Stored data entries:
----------------

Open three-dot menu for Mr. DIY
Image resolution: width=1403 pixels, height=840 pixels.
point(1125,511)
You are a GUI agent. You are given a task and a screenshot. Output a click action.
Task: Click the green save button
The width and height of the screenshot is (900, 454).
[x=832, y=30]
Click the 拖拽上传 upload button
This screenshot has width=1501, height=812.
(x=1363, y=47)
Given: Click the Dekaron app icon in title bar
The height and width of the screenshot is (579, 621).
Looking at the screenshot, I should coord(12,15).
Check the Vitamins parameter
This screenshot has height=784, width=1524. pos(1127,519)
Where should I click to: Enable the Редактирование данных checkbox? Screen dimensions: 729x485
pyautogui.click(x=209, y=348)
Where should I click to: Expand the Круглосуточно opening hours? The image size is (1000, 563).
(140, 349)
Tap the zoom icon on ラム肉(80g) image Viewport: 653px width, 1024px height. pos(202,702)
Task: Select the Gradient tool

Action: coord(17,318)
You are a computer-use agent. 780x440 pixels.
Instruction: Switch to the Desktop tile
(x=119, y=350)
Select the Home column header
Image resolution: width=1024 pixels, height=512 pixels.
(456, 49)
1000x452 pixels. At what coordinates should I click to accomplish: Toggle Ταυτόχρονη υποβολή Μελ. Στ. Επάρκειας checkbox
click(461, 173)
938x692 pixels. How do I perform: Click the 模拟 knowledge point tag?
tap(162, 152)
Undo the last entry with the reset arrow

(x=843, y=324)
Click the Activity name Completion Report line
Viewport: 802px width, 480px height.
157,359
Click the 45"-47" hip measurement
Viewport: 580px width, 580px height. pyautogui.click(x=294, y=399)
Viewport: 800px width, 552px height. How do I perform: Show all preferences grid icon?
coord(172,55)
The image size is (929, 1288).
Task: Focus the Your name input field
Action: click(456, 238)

----------------

▶ **REQUIRED WORK**
Every line in the data above that contains the word "agent" should be copied.

▶ **RESPONSE**
You are a GUI agent. You are given a task and a screenshot. Output a click action.
You are a computer-use agent. 780x440 pixels.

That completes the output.